## Excerpt provided
=== Section Start ===
I’m Supposed To Want To Eat GMO To Get More Vitamins In My Cheerios?

Whether or not I should be, I am not (yet?) anti-GMO (genetically modified organisms). However, I do recognize a government-industrial propaganda campaign when I see one. And I am also in favor of truth in labeling so that those who do not want to eat GMO have the freedom to not do so.

So this story struck me as bizarre:

The makers of Cheerios and Grape Nuts hope to win over health-conscious consumers by ditching genetically modified ingredients in their cereals. The problem is that Food Navigator read the fine print on the new boxes and found that each has fewer vitamins. With Cheerios, for instance, the cereal went from providing 25% of the daily value of vitamin B2 (riboflavin) to 2%. Or as a professor of crop science puts it, the cereal “went from being a major source of vitamin B2 to being almost zip.”

Grape Nuts, meanwhile, no longer has vitamins A, D, B12, and B2.

I’m sorry but the only people who should be trying to get their vitamins from a breakfast cereal are kids young enough to be awed by the commercials for Total.

Also, the probable reason why the vitamins are missing is going to confirm anti-GMO fears. According to Food Navigator, the vitamins are difficult to get from certifiable non-GMO sources.

For example, beta carotene (which the body converts into Vitamin A), can be manufactured from synthetic or natural sources such as the fungus Blakeslea trispor, said Davis. A fermentation process is usually involved and because beta carotene can degrade over time, it is usually micro-encapsulated with corn starch, modified food starch, or glucose syrup (which can be made from corn), or vitamin E elements (which can be made from soy).

Therefore, she said, “it has proven to be quite difficult to ensure that all the starting materials and additives in micro encapsulated beta carotene are non-GMO.”

As I said, I’m not anti-GMO. But it really worries me that now we have reached the point that no one knows if vitamins come from GMO or non-GMO sources. If this article was supposed to make me feel better about GMO, it has accomplished the opposite effect. What happens if we find some kind of long term problem with GMO food? Will we be able to revert back or will we be stuck?
=== Section End ===
## Entries shown
=== Section Start ===
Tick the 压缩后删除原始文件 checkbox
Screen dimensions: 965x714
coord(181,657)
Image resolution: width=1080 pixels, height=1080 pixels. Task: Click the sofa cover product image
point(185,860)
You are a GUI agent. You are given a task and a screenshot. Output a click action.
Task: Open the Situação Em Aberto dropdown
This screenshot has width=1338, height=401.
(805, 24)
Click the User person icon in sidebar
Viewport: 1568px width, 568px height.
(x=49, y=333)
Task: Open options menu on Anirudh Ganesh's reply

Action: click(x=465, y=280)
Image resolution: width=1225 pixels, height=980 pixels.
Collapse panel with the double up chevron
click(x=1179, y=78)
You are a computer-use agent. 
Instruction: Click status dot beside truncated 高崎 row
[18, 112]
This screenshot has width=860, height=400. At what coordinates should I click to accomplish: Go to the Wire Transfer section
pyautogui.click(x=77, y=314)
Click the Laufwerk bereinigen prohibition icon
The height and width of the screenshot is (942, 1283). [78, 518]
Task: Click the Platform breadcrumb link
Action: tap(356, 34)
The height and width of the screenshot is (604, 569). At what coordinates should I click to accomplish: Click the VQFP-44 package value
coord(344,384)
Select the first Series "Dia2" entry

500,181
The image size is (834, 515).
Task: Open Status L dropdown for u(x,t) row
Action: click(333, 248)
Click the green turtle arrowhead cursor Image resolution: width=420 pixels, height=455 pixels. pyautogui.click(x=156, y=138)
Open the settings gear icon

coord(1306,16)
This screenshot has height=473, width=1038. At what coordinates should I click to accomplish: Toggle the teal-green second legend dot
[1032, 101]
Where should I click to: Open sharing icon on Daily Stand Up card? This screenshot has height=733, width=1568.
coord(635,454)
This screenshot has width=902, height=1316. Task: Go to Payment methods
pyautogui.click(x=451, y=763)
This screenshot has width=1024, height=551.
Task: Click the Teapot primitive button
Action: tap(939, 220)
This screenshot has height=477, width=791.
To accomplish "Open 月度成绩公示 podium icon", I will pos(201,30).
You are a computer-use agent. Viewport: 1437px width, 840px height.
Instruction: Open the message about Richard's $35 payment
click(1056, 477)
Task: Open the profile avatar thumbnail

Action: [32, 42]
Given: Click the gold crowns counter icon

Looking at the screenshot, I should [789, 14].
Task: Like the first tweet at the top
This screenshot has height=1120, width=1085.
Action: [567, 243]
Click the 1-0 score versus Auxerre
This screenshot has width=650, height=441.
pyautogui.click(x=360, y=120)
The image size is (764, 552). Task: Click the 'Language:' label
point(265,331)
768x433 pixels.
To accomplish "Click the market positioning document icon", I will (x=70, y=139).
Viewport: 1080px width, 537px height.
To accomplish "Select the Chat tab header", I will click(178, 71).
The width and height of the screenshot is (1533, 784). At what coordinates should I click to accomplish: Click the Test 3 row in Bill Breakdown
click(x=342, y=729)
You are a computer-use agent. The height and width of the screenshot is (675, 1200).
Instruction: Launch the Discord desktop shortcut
=== Section End ===
## To do
a – From the post about GMO-free cereal above, copy everything from "The makers of" down to "commercials for Total.".
b – Answer these questions using the post about GMO-free cereal above.
(i) What percentage of the daily value of vitamin B2 did Cheerios provide before and after the change?
(ii) Which vitamins does Grape Nuts no longer have?
(iii) With what is beta carotene usually micro-encapsulated?

## Exercise answers
a –
The makers of Cheerios and Grape Nuts hope to win over health-conscious consumers by ditching genetically modified ingredients in their cereals. The problem is that Food Navigator read the fine print on the new boxes and found that each has fewer vitamins. With Cheerios, for instance, the cereal went from providing 25% of the daily value of vitamin B2 (riboflavin) to 2%. Or as a professor of crop science puts it, the cereal “went from being a major source of vitamin B2 to being almost zip.”

Grape Nuts, meanwhile, no longer has vitamins A, D, B12, and B2.

I’m sorry but the only people who should be trying to get their vitamins from a breakfast cereal are kids young enough to be awed by the commercials for Total.

b –
(i) Before the change, Cheerios provided 25% of the daily value of vitamin B2. After the change, it provided 2%.
(ii) Grape Nuts no longer has vitamins A, D, B12, and B2.
(iii) Beta carotene is usually micro-encapsulated with corn starch, modified food starch, glucose syrup, or vitamin E elements.